Justine Triet en route pour le triomphe
L’autrice d’«Anatomie d’une chute» est dans la course à l’Oscar et pourrait devenir en France la deuxième femme à décrocher le César de la meilleure réalisation
On n’arrête plus la cinéaste française Justine Triet. La réalisatrice de 45 ans, autrice de quatre films qui sont autant de portraits de femmes, avait déjà marqué l’histoire du Festival de Cannes en devenant la troisième cinéaste femme à décrocher, en mai, la Palme d’or. Et ce, en imposant d’emblée sa patte, aussi chaleureuse et spontanée que sans concession sur ses engagements: plutôt que de triompher, elle met les pieds dans le plat et profite de la tribune cannoise pour défendre le modèle français de soutien au cinéma face au libéralisme.
Sans l’exception culturelle, «je ne serais pas là aujourd’hui», lâchet-elle en recevant la Palme d’or, dénonçant la volonté supposée du gouvernement de «casser» ce modèle. «Il y a un glissement lent vers l’idée qu’on doit penser à [la] rentabilité des films», qui pèserait sur les petites productions, a-t-elle explicité par la suite.

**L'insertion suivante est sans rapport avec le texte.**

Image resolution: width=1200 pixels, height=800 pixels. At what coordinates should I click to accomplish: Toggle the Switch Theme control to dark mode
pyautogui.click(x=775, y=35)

Le gouvernement de l’époque dénonce une sortie «ingrate et injuste» et le président de la République, Emmanuel Macron, s’abstient de lui adresser ses félicitations.
«Elle fait du cinéma un art du collectif»
Neuf mois plus tard, le visage souriant de Justine Triet s’affiche au milieu des plus grands noms du cinéma hollywoodien, tels que Martin Scorsese ou Christopher Nolan, nommés comme elle pour l’Oscar de la meilleure réalisation. Hier, elle a également été nommée par l’Académie des Césars: elle peut espérer devenir, le 23 février, la deuxième réalisatrice de l’histoire à être sacrée dans cette compétition. Emmanuel Macron a finalement dit sa «fierté» après les deux Golden Globes décrochés par Anatomie d’une chute en janvier.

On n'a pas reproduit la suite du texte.